→ Selected text:
'''

Lesson 3 - Analyzing the Results

Now You Can Look

In Lesson 2 you did the hard, unglamorous thing: you checked that the experiment was valid before checking whether it worked. The sample-ratio-mismatch test passed, the guardrails held, and the assignment was clean. That’s what earns you the right to look at the primary metric — and now you can.

Here’s the validated data. Of 3,328 users in control, 832 activated within 7 days: a 25.00% activation rate. Of 3,460 users in treatment, 980 activated: 28.32%. On the face of it, the checklist looks like it helped. But “looks like” isn’t an answer. The primary metric is a proportion, so the tool is the one you built in Module 4: the two-proportion z-test, plus a confidence interval to say how big the effect is and how sure we are.

By the end of this lesson, you will be able to:

  • Run a two-proportion z-test on a validated A/B result
  • Build a 95% confidence interval for the lift and read it correctly
  • Connect the p-value and the CI (the duality from Module 4)
  • Separate statistical significance from practical significance — honestly

Let’s read the result.


The Two-Proportion Z-Test

The question is whether a 25.00% → 28.32% difference is more than noise. The z-test compares the two proportions against the variability you’d expect from sampling alone. The CI then reports the lift as a range rather than a single point. Both come straight from Module 4:

import math
from scipy.stats import norm

def two_prop(c1, n1, c2, n2):
    p1, p2 = c1/n1, c2/n2
    p = (c1+c2)/(n1+n2)

'''

Does the lesson on analyzing A/B results agree with each statement? (a) In control, 832 of 3,328 users activated within 7 days. (b) The treatment group had fewer users than the control group. (c) The two-proportion z-test was built in Module 4. Answer yes or no for each, quoting the deciding words of the lesson. The material after this point stands apart from the lesson.

→ Dataset section:
'''

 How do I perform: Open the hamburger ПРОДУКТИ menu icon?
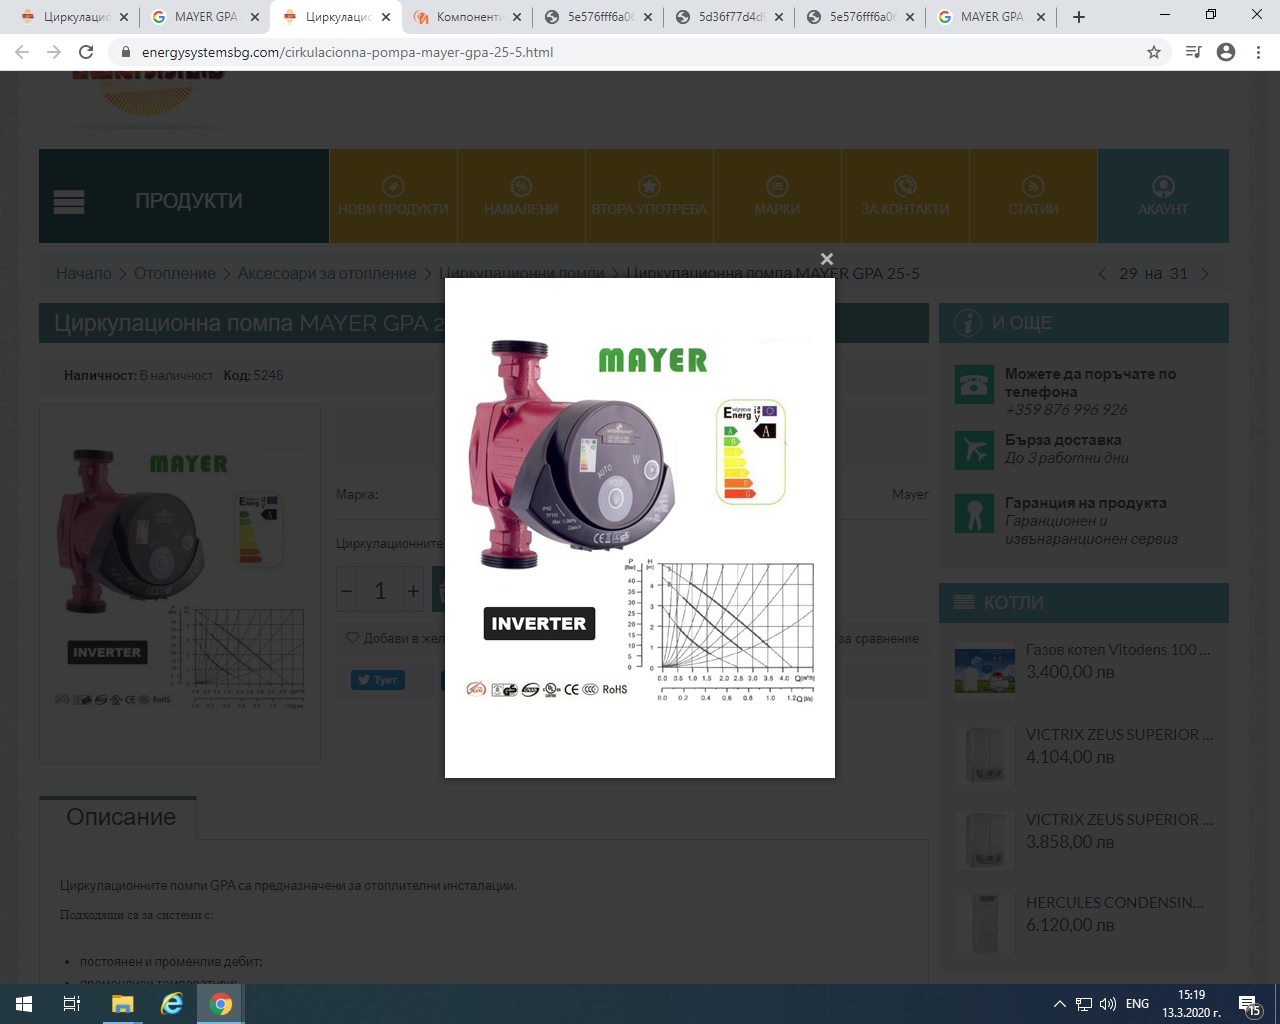tap(69, 201)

'''

→ Solution for this problem:
(a) Yes: "Of 3,328 users in control, 832 activated within 7 days"
(b) No: "Of 3,328 users in control" and "Of 3,460 users in treatment"
(c) Yes: "the tool is the one you built in Module 4: the two-proportion z-test"